Most modern computers with OEM (original equipment manufacturer) pre-installed Windows come with a factory recovery partition (also called a system restoration disc which is a disk partition containing a special recovery image of the Windows installation). This partition allows users to restore Windows 10 to its original state like when it was shipped from the factory. Usually, you will be prompted to burn a restore image to one or more CDs/DVDs or a USB flash drive. Be mindful that may need a Windows product key or your system’s serial number to run the recovery disc program.

Properly Formatted Boot Drive with Correct Partition/Format

To properly format a boot drive with correct partitions, use a new drive or a clean formatted drive using the disk setup utility. You can use old drives, but they should be completely formatted of old files prior to.

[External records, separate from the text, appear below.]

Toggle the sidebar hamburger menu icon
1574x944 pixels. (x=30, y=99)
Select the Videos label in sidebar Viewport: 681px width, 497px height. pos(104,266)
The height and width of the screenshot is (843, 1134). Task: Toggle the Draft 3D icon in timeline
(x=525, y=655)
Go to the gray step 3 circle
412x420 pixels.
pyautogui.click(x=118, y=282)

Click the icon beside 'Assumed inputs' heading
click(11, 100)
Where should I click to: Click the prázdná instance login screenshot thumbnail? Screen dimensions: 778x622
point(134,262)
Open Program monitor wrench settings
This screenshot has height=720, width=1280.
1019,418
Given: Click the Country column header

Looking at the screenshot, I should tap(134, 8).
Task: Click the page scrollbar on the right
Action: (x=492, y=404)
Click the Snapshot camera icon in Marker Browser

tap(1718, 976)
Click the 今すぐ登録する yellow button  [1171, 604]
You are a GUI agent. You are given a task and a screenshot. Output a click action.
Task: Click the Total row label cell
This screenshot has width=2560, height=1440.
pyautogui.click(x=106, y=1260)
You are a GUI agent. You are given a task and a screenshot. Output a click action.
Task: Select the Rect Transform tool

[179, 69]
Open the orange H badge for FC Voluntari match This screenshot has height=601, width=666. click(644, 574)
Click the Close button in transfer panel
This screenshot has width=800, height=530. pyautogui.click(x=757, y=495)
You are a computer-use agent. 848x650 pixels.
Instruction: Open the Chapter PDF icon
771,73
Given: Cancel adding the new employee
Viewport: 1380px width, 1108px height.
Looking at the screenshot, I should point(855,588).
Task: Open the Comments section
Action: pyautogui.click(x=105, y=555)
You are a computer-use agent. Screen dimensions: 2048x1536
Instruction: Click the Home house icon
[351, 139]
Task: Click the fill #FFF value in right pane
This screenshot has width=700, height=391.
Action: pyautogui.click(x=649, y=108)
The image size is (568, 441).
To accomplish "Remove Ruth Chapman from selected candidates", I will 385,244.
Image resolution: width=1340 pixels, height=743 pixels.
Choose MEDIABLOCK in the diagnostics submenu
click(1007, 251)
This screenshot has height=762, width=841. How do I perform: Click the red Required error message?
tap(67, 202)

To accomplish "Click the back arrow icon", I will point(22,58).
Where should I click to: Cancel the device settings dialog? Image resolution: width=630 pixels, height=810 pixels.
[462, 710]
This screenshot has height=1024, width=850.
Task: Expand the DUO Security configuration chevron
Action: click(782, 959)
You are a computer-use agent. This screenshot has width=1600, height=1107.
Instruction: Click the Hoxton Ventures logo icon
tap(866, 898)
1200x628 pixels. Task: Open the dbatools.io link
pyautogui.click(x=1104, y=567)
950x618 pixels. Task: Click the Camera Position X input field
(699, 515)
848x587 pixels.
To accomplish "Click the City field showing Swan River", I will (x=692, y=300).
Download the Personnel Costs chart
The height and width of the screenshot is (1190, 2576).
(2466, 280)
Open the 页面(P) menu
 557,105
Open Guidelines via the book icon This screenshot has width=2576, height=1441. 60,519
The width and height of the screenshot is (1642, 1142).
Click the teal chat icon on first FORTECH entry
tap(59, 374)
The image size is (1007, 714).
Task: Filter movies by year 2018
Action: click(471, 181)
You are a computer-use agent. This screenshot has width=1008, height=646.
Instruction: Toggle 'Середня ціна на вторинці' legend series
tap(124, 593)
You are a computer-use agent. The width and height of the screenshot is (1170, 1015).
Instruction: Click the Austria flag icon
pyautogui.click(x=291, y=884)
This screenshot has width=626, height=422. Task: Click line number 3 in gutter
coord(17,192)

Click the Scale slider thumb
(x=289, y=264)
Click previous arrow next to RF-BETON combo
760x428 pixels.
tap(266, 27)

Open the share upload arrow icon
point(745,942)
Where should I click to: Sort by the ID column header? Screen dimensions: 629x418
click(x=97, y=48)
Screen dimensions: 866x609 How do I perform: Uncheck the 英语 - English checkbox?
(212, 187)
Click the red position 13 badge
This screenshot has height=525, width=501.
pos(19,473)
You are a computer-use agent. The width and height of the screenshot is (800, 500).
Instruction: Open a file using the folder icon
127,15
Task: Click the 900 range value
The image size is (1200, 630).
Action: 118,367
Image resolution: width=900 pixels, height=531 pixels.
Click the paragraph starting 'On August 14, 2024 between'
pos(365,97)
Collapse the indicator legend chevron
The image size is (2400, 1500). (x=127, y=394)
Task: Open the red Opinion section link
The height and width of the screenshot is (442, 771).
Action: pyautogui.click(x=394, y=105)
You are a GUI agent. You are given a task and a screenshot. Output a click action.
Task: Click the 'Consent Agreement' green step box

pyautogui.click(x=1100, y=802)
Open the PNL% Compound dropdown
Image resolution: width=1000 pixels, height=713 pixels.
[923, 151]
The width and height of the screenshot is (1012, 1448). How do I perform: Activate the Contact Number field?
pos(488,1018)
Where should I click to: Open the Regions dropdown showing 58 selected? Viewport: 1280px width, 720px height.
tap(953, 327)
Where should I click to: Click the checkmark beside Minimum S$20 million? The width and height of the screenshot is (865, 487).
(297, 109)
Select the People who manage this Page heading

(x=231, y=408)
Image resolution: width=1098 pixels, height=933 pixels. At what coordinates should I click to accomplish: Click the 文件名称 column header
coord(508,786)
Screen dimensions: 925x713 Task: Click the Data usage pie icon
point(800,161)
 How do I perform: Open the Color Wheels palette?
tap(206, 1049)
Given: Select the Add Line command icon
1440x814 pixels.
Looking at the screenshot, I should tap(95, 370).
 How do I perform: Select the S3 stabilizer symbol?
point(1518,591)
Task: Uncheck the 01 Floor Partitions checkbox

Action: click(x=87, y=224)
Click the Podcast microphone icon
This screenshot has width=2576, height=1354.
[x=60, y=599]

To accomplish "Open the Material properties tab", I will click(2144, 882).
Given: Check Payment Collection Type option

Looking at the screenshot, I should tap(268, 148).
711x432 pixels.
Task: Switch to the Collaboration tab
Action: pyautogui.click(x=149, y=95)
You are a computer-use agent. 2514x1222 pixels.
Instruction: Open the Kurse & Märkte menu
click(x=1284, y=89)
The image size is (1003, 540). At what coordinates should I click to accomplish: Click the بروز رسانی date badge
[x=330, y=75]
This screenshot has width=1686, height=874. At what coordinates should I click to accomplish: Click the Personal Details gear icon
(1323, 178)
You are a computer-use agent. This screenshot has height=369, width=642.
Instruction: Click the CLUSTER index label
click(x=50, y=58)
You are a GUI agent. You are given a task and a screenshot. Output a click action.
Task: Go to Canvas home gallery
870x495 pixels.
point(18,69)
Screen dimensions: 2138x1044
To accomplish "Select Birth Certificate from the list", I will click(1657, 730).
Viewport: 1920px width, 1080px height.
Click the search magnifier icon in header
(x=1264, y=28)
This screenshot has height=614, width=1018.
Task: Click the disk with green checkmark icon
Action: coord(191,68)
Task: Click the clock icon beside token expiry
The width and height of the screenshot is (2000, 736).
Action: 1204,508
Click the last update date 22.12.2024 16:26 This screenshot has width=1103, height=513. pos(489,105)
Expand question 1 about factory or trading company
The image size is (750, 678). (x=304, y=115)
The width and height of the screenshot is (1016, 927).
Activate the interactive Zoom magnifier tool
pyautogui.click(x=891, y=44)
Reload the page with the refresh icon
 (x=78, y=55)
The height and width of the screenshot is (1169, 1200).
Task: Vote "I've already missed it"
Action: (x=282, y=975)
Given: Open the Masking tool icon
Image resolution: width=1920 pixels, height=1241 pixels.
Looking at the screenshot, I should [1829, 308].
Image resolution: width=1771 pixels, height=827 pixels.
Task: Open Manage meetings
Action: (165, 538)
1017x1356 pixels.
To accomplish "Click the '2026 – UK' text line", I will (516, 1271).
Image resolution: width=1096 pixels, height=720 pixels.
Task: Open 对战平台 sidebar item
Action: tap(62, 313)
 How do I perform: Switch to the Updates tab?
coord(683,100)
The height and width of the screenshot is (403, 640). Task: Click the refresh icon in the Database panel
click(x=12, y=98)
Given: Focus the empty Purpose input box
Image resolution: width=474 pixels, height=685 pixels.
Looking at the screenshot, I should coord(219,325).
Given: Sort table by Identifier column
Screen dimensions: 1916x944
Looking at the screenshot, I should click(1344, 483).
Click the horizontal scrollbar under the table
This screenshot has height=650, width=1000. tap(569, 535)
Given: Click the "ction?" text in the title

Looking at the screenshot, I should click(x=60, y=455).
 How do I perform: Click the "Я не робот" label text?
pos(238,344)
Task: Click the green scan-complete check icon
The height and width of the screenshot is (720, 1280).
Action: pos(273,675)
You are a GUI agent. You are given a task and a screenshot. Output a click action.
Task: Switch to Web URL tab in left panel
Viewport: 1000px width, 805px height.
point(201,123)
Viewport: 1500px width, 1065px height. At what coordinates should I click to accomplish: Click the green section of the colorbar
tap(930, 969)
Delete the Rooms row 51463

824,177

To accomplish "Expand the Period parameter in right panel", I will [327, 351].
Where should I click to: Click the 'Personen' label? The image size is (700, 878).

Prerequisites/Hardware Compatibility

Prerequisites

When performing a clean install, make sure your hardware meets the prerequisites for working with the software which is usually a minimal amount of RAM and a certain level of processing power. Current requirements for Windows 10:

  • Processor:  1GHz or faster processor or System on a Chip (SoC)
  • RAM:  1GB for 32-bit OS or 2GB for 64-bit OS
  • Hard drive space:  16GB for 32-bit OS or 32GB for 64-bit OS
  • Graphics card:  DirectX 9 or later with WDDM 1.0 driver
  • Display:  800×600
  • Internet Connection:  Internet connectivity to perform updates

Hardware & Application Compatibility

The easiest way to check for compatibility with a Windows OS is to go straight to Microsoft’s website.  Microsoft has what is called the Hardware Compatibility List (HCL), also known as Windows Compatibility Product List.  The HCL provides info about manufactures and drivers that can or cannot be used with Windows.  The Hardware Compatibility Checker matches compatible products for Windows and macOS.

To check to see if a certain program works with a certain OS, you can use the Compatibility Troubleshooter tool. In Windows 10:

  • Right-click the program then select Properties > Compatibility > Run This Program in Compatibility Mode then select the previously used OS.
  • Alternate option in Windows 10:
    • In search bar type Run Programs then select Run Programs Created for Previous Versions of Windows.